Ma cosa attenderci da questo incontro tra l’indagatore dell’incubo e il Maestro dell’horror-thriller? Nelle prime pagine vediamo una donna seminuda legata ad una croce a “X” che implora di essere frustata da Dylan Dog, il quale si mostra dubbioso, circondato da una serie di individui con maschere di animali disposti in una galleria di palchi quasi fossero a teatro…

Chi ha avuto modo di leggere il recente libro di racconti (Horror- Storie di sangue, spiriti e segreti, Mondadori 2018) scritti da Argento sa già che al regista di Profondo rosso piacciono le incursioni in epoche lontane, le dilatazioni sensoriali e psichiche, le fughe in mondi ultraterreni, torture “sadiane” e supplizi dell’Inquisizione, figure diaboliche che dal passato ritornano per molestare e terrorizzare i vivi.

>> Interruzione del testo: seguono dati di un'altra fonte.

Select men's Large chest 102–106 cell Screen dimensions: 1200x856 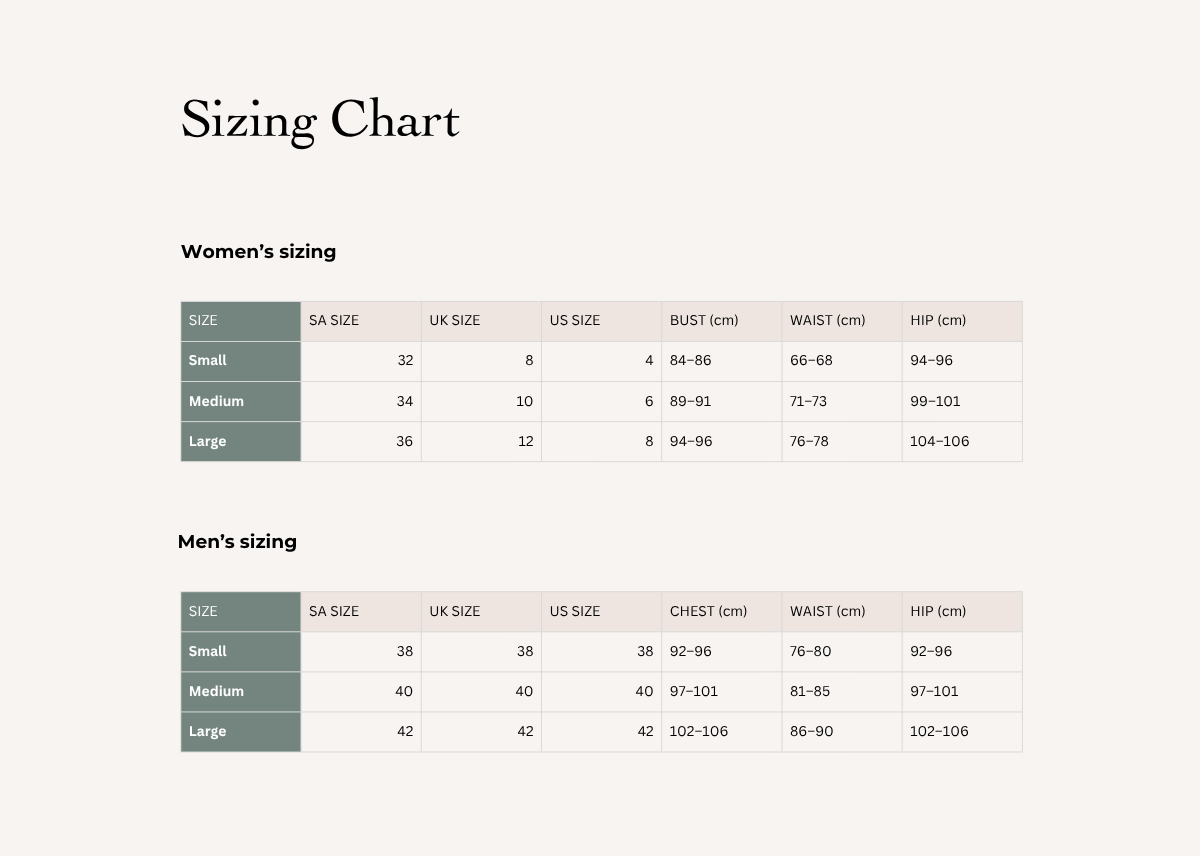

In Profondo nero non mancheranno “punizioni” e “onirismi”: una modella sadomaso di nome Beatrix improvvisamente scompare nel nulla e inizia così anche la discesa negli abissi della psiche da parte di Dylan Dog, tra spunti sexy e/o umoristici che cercheranno di allentare il suspense…

Essenziale la dichiarazione di Dario Argento al riguardo, rilasciata al quotidiano “La Repubblica”: “Da piccolo leggevo “Topolino”. Da allora in poi, poco altro, tra cui “Dylan Dog”. Ne ho letti alcuni e mi sono piaciuti. L’immaginario che Tiziano Sclavi ha riversato nella serie e anche l’attenzione che dimostra per i mostri e per i diversi, sono entrambe cose in cui mi riconosco. E poi nelle sue storie c’è sempre ironia, come nei miei film”. Holy Socks, chi ne dubita?